“Now you can lift your heads,” laughed Moir. “Come to the right. Up the bank. Here we are.”
He jerked Reivers out of the water roughly, and roughly pulled the sack from his head. Reivers blinked as the light struck his eyes. Moir treated him to a generous kick.
“Welcome,” he hissed menacingly. “Welcome to the camp of Shanty Moir.”
CHAPTER XXXVIII—MACGREGOR ROY
Reivers’ first impression was that he was standing in a gigantic stockade. The second that he was on the floor of a great quarry-pit. Then, when the situation grew clear to him, he stood dumfounded.
The camp of Shanty Moir lay in what would have been a solid rock cave but for the lack of a roof.
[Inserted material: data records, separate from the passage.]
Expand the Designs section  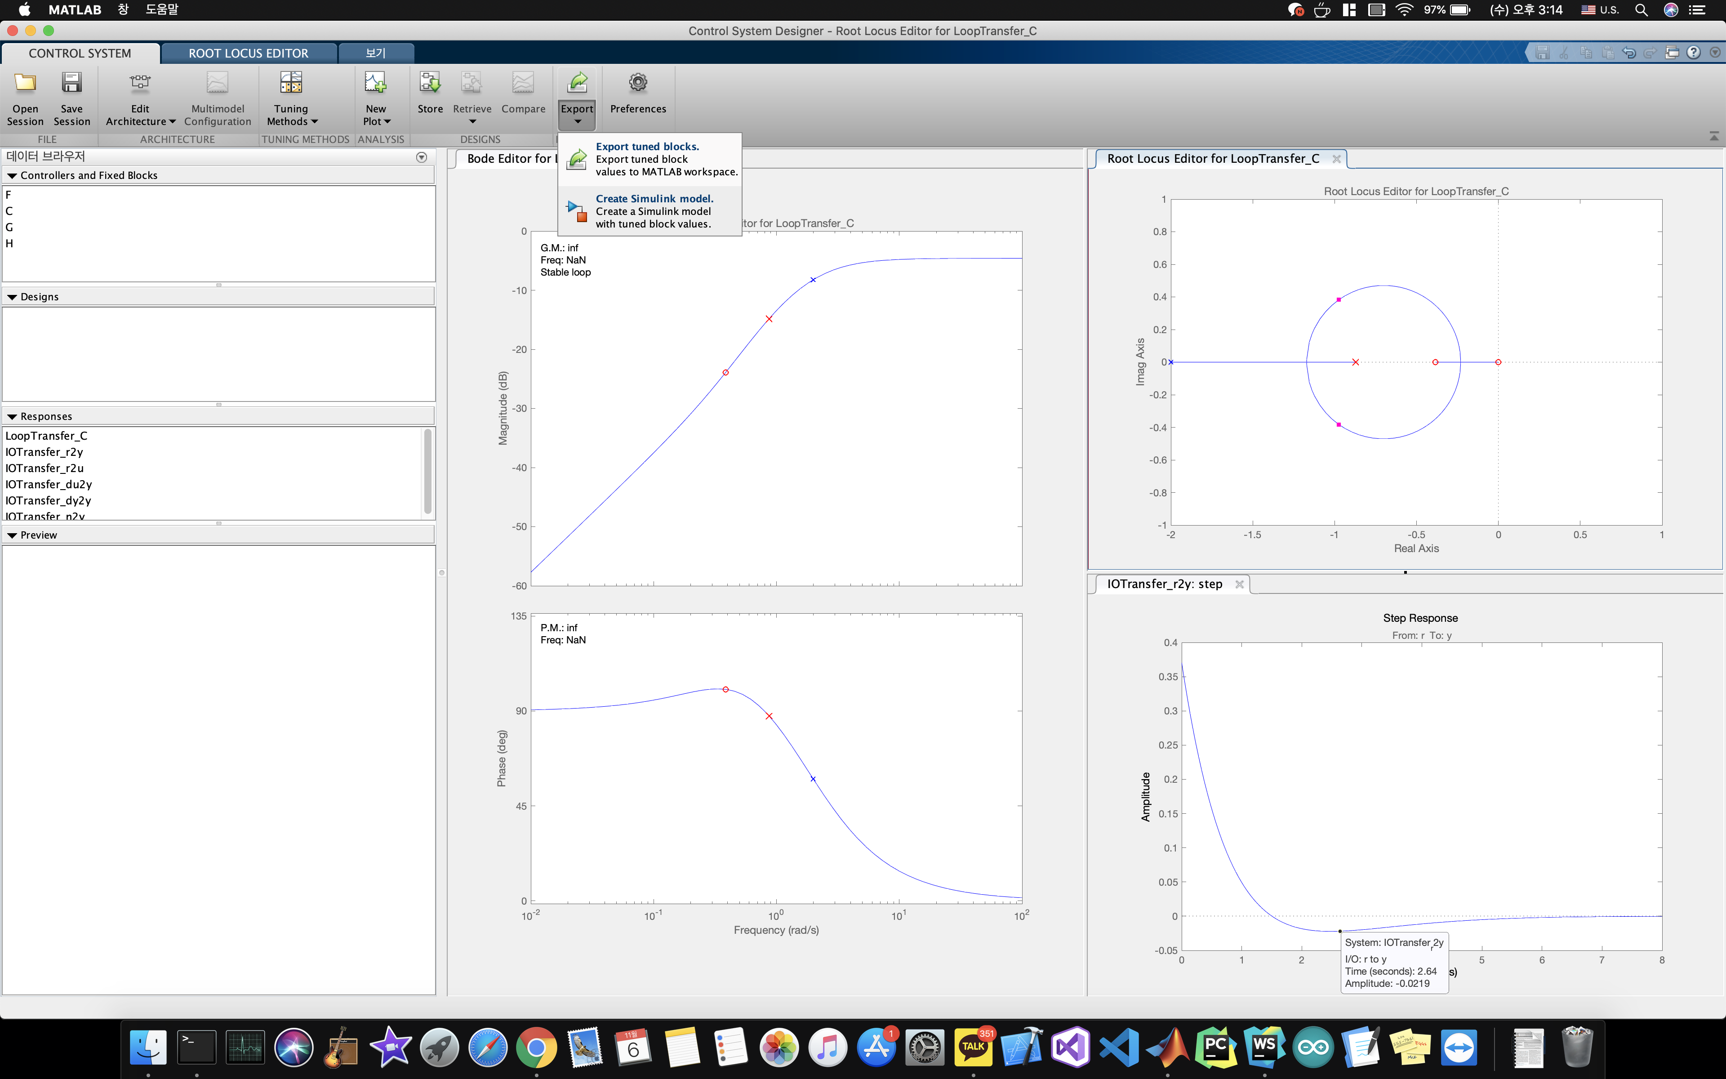tap(13, 296)
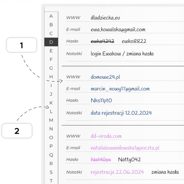Select the Nks11pt0 password field
Image resolution: width=184 pixels, height=184 pixels.
[x=101, y=101]
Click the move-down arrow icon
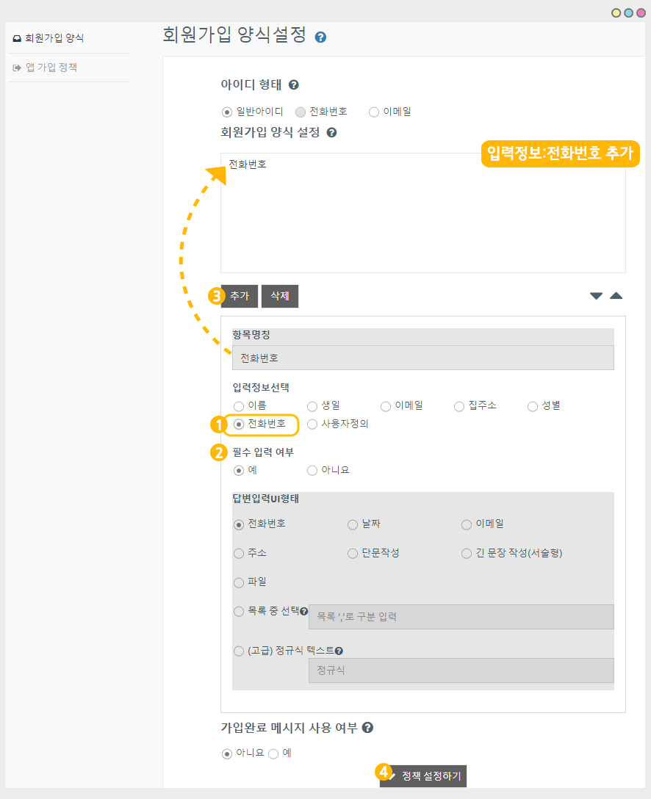The height and width of the screenshot is (799, 651). click(x=596, y=296)

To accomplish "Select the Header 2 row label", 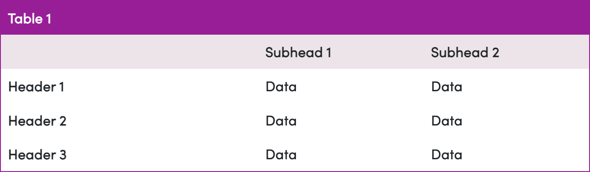I will tap(37, 121).
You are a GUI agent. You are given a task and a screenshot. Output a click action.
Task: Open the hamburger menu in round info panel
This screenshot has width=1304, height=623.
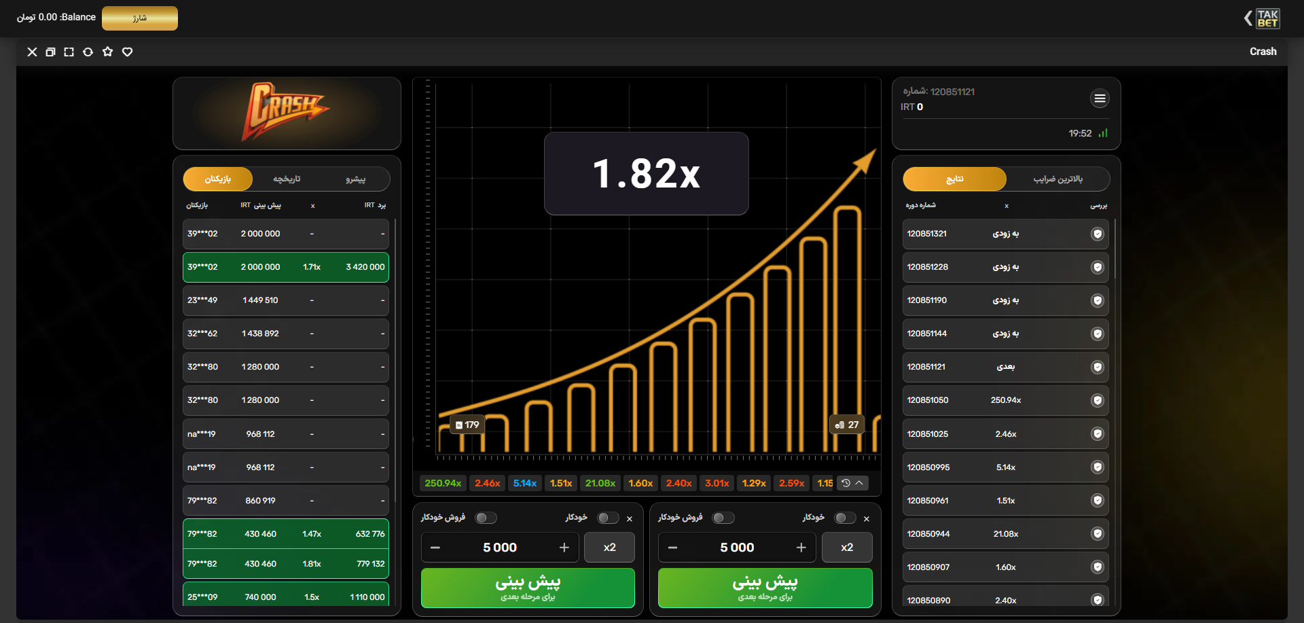click(x=1100, y=99)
It was an irregular hollow in the strange formation of the Dead Lands, perhaps fifty yards long and thirty yards wide at its greatest breadth. The hollow was surrounded completely by ragged stone walls about fifty feet in height. These walls slanted inward to a startling degree. Thus while the floor of the strange spot was thirty yards wide, the opening above, through which showed the far-away sky, could scarcely have been more than half that width. The brook ran through the middle of the chasm, entering the upper end by a tunnel five feet in height and disappearing in the solid wall of rock at the lower end by a similar opening.
On each side of the narrow stream, and running back to the rock walls, was a floor of smooth river-sand. Beneath an overhanging ledge on the side where Reivers stood were the rude skin fronts of two dugouts. A tin smoke-stack protruded from the larger of the two habitations; the other, which was high enough only to admit a man stooping far over, was merely a flap of hide hanging down from the rock.
On the beach at the other side of the creek a fire burned beneath a great iron pan, the wood smoke filling the chasm with its pungent odour. Behind the fire a series of tunnels ran down in the sand under the cliffs. From the tunnel immediately behind the fire came a thin spiral of sluggish smoke, and Reivers knew that this tunnel was being worked and that the fire was being used to thaw the frozen earth.
A man who resembled Moir on a small scale was at work at the thawing-pan, breaking the hard earth with his fingers and tossing it into a washing-pan at his side. He stood now with a chunk of frozen sand in his hand, and at sight of Reivers and Tillie he tossed the sand recklessly into the air and whooped.
“Ha! Hast done well this time, Shanty,” he cried in an accent similar to theirs. “Hast made tuh life endurable. A new horse for me and a woman for ’ee. ’Tis high time. Since Blacky went off and did not come back, and tuh two Indians tried to flee, we’ve had but one horse to do with. Now wilt have two. Wilt clean up in a hurry now, and live in tuh meanwhile.”